• **Recorded data**:
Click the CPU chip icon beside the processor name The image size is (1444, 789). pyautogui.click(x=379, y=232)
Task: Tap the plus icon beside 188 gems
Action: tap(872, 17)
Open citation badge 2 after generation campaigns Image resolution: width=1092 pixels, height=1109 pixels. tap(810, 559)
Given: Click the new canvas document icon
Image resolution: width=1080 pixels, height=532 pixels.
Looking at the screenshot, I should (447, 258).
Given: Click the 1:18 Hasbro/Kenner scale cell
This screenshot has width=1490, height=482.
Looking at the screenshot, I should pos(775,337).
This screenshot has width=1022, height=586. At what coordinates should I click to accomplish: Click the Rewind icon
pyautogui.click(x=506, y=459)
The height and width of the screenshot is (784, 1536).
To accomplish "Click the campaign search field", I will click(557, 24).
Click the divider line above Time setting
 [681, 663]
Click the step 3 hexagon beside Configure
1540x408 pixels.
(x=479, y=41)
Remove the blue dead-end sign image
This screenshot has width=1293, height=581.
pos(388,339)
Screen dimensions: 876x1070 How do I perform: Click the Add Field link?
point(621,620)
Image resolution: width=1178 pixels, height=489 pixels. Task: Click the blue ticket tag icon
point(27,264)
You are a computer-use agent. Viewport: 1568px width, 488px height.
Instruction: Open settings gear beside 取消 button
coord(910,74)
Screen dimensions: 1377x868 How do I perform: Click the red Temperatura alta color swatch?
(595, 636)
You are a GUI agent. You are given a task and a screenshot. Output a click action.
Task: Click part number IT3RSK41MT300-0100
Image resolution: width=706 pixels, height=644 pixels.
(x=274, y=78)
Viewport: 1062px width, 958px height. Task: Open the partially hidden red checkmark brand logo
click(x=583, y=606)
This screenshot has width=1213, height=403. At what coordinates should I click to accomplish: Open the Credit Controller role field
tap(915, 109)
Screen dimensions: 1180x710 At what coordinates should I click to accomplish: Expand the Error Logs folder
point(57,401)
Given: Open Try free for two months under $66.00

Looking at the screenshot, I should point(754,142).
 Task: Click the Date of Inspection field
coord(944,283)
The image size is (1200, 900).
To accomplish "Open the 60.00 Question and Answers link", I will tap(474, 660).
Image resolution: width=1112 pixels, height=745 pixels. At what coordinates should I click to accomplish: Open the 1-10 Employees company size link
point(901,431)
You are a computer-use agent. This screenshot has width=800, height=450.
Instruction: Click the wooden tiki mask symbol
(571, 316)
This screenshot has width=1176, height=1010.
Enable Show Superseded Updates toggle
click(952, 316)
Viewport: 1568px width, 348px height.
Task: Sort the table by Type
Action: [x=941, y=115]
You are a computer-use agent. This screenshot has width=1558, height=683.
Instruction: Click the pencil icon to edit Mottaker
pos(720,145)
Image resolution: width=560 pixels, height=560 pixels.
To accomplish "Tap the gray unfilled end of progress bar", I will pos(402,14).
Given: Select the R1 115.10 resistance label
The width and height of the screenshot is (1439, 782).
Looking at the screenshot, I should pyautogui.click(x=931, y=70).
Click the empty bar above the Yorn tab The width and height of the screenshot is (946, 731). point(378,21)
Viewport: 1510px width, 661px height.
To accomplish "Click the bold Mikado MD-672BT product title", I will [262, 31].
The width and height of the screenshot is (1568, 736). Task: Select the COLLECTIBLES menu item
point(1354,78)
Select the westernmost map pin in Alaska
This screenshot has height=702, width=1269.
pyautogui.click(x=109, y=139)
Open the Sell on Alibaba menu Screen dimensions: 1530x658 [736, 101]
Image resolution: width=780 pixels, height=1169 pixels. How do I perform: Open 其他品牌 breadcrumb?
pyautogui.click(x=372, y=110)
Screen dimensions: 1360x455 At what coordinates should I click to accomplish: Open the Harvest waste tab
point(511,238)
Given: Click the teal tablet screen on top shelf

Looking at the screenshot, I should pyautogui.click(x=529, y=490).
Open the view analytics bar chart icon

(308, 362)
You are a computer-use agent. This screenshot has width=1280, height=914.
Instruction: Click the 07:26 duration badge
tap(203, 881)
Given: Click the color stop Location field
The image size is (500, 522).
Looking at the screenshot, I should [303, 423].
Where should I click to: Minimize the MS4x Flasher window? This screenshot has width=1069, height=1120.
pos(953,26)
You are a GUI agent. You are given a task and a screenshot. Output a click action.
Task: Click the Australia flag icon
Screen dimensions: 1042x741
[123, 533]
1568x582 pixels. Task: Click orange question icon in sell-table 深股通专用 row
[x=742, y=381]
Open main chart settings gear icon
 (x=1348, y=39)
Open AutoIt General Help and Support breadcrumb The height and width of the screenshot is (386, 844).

• **Work order**: Repeat the material word for word, with no line missing.

• **The completed task**:
Click the CPU chip icon beside the processor name The image size is (1444, 789). pyautogui.click(x=379, y=232)
Task: Tap the plus icon beside 188 gems
Action: tap(872, 17)
Open citation badge 2 after generation campaigns Image resolution: width=1092 pixels, height=1109 pixels. tap(810, 559)
Given: Click the new canvas document icon
Image resolution: width=1080 pixels, height=532 pixels.
Looking at the screenshot, I should (447, 258).
Given: Click the 1:18 Hasbro/Kenner scale cell
This screenshot has width=1490, height=482.
Looking at the screenshot, I should pos(775,337).
This screenshot has width=1022, height=586. At what coordinates should I click to accomplish: Click the Rewind icon
pyautogui.click(x=506, y=459)
The height and width of the screenshot is (784, 1536).
To accomplish "Click the campaign search field", I will click(557, 24).
Click the divider line above Time setting
 [681, 663]
Click the step 3 hexagon beside Configure
1540x408 pixels.
(x=479, y=41)
Remove the blue dead-end sign image
This screenshot has width=1293, height=581.
pos(388,339)
Screen dimensions: 876x1070 How do I perform: Click the Add Field link?
point(621,620)
Image resolution: width=1178 pixels, height=489 pixels. Task: Click the blue ticket tag icon
point(27,264)
You are a computer-use agent. Viewport: 1568px width, 488px height.
Instruction: Open settings gear beside 取消 button
coord(910,74)
Screen dimensions: 1377x868 How do I perform: Click the red Temperatura alta color swatch?
(595, 636)
You are a GUI agent. You are given a task and a screenshot. Output a click action.
Task: Click part number IT3RSK41MT300-0100
Image resolution: width=706 pixels, height=644 pixels.
(x=274, y=78)
Viewport: 1062px width, 958px height. Task: Open the partially hidden red checkmark brand logo
click(x=583, y=606)
This screenshot has width=1213, height=403. At what coordinates should I click to accomplish: Open the Credit Controller role field
tap(915, 109)
Screen dimensions: 1180x710 At what coordinates should I click to accomplish: Expand the Error Logs folder
point(57,401)
Given: Open Try free for two months under $66.00

Looking at the screenshot, I should point(754,142).
 Task: Click the Date of Inspection field
coord(944,283)
The image size is (1200, 900).
To accomplish "Open the 60.00 Question and Answers link", I will tap(474, 660).
Image resolution: width=1112 pixels, height=745 pixels. At what coordinates should I click to accomplish: Open the 1-10 Employees company size link
point(901,431)
You are a computer-use agent. This screenshot has width=800, height=450.
Instruction: Click the wooden tiki mask symbol
(571, 316)
This screenshot has width=1176, height=1010.
Enable Show Superseded Updates toggle
click(952, 316)
Viewport: 1568px width, 348px height.
Task: Sort the table by Type
Action: [x=941, y=115]
You are a computer-use agent. This screenshot has width=1558, height=683.
Instruction: Click the pencil icon to edit Mottaker
pos(720,145)
Image resolution: width=560 pixels, height=560 pixels.
To accomplish "Tap the gray unfilled end of progress bar", I will pos(402,14).
Given: Select the R1 115.10 resistance label
The width and height of the screenshot is (1439, 782).
Looking at the screenshot, I should pyautogui.click(x=931, y=70).
Click the empty bar above the Yorn tab The width and height of the screenshot is (946, 731). point(378,21)
Viewport: 1510px width, 661px height.
To accomplish "Click the bold Mikado MD-672BT product title", I will [262, 31].
The width and height of the screenshot is (1568, 736). Task: Select the COLLECTIBLES menu item
point(1354,78)
Select the westernmost map pin in Alaska
This screenshot has height=702, width=1269.
pyautogui.click(x=109, y=139)
Open the Sell on Alibaba menu Screen dimensions: 1530x658 [736, 101]
Image resolution: width=780 pixels, height=1169 pixels. How do I perform: Open 其他品牌 breadcrumb?
pyautogui.click(x=372, y=110)
Screen dimensions: 1360x455 At what coordinates should I click to accomplish: Open the Harvest waste tab
point(511,238)
Given: Click the teal tablet screen on top shelf

Looking at the screenshot, I should pyautogui.click(x=529, y=490).
Open the view analytics bar chart icon

(308, 362)
You are a computer-use agent. This screenshot has width=1280, height=914.
Instruction: Click the 07:26 duration badge
tap(203, 881)
Given: Click the color stop Location field
The image size is (500, 522).
Looking at the screenshot, I should [303, 423].
Where should I click to: Minimize the MS4x Flasher window? This screenshot has width=1069, height=1120.
pos(953,26)
You are a GUI agent. You are given a task and a screenshot. Output a click action.
Task: Click the Australia flag icon
Screen dimensions: 1042x741
[123, 533]
1568x582 pixels. Task: Click orange question icon in sell-table 深股通专用 row
[x=742, y=381]
Open main chart settings gear icon
 (x=1348, y=39)
Open AutoIt General Help and Support breadcrumb The height and width of the screenshot is (386, 844).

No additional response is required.